There are many reasons to account for this seemingly unlikely set of alliances with a most distant neighbor. Among them is the diminished presence of the United States and other Western powers on the continent, with the majority of the attention trained presently on the Middle East. The standard US response in recent years to local conflict in African nations has been to withdraw both troops and civilians, reduce military aid and issue security advisories to would be visitors and investors. During the Ethiopia-Eritrea war in the late 90s, China’s government sent over more citizens viewing the war as an opportunity — in the absence of an American presence — to expand its influence on and strengthen its connections to Ethiopia.
Today, the strong Chinese presence in Ethiopia is shared in other African nations. Beijing, representing the whole of the governing body for China, is pushing broadly and laterally into the continent nurturing deep economic, political and militaristic ties, and angling for prime access to Africa’s vast natural resource base.
At stake: more than potential economic gains
In fostering these relationships, China seeks to establish and maintain geopolitical alliances that will aid in maneuvering the country into the status of a global superpower. China is concerned with reasserting political authority over Taiwan — its wayward, economically and socially superior cousin — as well as establishing a certain degree of political muscle against the US and its manifestation as the primary global force in international organizations like the United Nations.

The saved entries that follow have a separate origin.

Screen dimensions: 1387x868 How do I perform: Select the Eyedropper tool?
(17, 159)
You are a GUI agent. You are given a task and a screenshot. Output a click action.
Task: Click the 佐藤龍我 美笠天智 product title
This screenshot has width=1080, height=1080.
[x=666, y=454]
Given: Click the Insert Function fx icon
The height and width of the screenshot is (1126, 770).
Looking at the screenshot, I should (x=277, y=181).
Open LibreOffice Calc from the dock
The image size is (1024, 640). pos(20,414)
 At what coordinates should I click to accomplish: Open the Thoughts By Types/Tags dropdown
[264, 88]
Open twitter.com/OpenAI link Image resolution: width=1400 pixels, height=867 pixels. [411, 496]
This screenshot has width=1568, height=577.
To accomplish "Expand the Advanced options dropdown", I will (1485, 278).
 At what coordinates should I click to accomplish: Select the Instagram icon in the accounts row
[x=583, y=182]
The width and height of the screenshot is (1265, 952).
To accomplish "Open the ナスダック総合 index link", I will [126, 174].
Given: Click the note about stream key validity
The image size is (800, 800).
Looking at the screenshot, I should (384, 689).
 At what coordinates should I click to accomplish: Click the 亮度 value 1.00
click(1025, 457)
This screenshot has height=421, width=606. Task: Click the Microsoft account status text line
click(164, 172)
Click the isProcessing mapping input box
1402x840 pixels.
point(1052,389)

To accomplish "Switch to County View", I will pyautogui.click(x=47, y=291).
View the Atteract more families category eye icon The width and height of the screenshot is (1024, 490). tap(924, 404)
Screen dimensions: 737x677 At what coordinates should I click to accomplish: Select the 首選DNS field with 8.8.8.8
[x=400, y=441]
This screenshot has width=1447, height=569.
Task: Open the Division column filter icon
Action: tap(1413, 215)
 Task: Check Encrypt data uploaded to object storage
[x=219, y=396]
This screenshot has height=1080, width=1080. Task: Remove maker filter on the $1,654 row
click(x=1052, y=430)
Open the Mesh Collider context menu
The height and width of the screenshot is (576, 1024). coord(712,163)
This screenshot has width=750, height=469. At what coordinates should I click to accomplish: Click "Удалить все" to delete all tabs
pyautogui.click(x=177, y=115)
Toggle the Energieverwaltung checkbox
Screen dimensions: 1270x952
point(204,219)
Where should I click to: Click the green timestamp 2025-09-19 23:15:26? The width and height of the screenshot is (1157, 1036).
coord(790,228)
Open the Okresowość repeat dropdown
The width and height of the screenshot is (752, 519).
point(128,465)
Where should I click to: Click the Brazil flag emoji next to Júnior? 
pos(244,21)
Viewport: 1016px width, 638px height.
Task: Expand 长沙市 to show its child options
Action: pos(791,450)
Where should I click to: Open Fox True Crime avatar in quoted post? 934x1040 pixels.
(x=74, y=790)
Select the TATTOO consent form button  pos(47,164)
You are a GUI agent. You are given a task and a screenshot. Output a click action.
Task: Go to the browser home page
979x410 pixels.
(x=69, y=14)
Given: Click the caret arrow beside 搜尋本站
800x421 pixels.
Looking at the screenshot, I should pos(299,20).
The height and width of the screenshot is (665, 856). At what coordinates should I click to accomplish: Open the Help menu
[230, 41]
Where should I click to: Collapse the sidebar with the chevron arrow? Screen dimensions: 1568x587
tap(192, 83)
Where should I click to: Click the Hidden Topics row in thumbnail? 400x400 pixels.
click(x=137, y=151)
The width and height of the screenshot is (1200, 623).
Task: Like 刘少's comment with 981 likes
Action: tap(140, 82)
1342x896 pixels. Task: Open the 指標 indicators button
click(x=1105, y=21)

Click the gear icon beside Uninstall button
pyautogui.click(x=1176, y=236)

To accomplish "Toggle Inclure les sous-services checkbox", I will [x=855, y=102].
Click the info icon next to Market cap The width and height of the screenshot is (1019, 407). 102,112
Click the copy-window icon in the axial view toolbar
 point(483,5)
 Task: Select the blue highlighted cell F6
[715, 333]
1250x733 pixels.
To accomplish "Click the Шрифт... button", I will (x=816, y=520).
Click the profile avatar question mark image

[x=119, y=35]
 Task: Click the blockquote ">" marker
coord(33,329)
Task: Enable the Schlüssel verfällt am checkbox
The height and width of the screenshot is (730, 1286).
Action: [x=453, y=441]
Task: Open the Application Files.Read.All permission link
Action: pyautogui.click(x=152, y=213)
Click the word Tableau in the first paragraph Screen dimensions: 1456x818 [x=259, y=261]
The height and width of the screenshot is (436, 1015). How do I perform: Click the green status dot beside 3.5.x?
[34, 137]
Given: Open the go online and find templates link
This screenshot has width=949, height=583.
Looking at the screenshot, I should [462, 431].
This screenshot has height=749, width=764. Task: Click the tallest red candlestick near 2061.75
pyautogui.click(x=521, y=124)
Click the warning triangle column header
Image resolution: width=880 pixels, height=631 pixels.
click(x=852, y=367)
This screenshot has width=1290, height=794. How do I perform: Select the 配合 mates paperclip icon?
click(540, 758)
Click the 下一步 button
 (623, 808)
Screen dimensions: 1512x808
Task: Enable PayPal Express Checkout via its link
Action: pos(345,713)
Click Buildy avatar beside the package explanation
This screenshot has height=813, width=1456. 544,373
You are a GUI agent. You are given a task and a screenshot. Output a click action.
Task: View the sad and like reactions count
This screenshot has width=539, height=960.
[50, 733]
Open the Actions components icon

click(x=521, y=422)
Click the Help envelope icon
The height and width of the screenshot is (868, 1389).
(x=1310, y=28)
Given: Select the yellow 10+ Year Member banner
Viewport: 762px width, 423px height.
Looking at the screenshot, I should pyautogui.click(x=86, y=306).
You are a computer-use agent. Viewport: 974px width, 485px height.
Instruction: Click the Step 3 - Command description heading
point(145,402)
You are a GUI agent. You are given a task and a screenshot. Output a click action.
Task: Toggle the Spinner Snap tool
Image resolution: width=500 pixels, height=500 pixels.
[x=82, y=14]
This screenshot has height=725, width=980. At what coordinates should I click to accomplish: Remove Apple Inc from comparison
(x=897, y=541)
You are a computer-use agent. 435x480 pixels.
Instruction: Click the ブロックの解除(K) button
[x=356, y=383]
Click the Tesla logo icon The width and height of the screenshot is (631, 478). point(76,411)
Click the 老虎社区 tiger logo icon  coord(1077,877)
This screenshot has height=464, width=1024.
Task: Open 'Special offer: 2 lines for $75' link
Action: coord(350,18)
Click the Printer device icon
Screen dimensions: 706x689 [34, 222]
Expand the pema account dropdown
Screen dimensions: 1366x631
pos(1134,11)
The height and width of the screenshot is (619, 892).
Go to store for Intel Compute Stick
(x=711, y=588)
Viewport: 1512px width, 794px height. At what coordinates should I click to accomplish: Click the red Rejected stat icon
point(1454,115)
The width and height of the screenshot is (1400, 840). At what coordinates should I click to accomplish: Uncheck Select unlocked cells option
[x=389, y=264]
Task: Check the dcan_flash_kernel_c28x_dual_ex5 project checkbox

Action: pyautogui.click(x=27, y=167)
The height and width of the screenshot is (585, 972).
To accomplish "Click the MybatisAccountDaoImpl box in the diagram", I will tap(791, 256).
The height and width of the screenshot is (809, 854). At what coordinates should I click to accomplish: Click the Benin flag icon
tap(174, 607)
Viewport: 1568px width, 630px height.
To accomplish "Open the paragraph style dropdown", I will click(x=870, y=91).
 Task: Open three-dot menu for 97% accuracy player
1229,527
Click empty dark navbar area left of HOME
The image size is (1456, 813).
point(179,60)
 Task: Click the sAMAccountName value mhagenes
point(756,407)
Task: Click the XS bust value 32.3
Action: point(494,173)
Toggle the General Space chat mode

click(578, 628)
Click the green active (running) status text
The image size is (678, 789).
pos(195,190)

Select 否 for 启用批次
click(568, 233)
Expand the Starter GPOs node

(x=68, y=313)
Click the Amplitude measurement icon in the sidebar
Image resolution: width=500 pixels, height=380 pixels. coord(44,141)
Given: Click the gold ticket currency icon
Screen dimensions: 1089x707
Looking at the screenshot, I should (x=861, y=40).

China is pushing into Africa on many fronts. In Nigeria, where oil is abundant, China is rebuilding the railways. In Rwanda, Chinese companies have paved more than 80 percent of the main roads, and in Zambia, Chinese companies own one of the country’s largest copper mines. In more than a dozen countries, Chinese firms are searching for oil and gas while rebuilding electrical grids and telecommunications networks. The investment interests range from massive state-funded projects to small private ventures as Beijing pushes for its government, corporations and citizens alike to set up shop. Some government officials from the US have taken notice of this activity and have growing concerns about China’s increasing monopolistic influence on Africa. Among other resources, the continent is becoming a major global supplier of timber and China may soon control access to this resource. And unlike the US, which bars companies from doing business with outlaw regimes, Beijing expresses no qualms about dealing with Africa’s most brutal and corrupt leaders, while Chinese businessmen take on and fund projects that Western countries reject on principle. China’s ties to Africa go back to the 1950s when Beijing got behind various independence movements as a means of countering US and Soviet influence in the region.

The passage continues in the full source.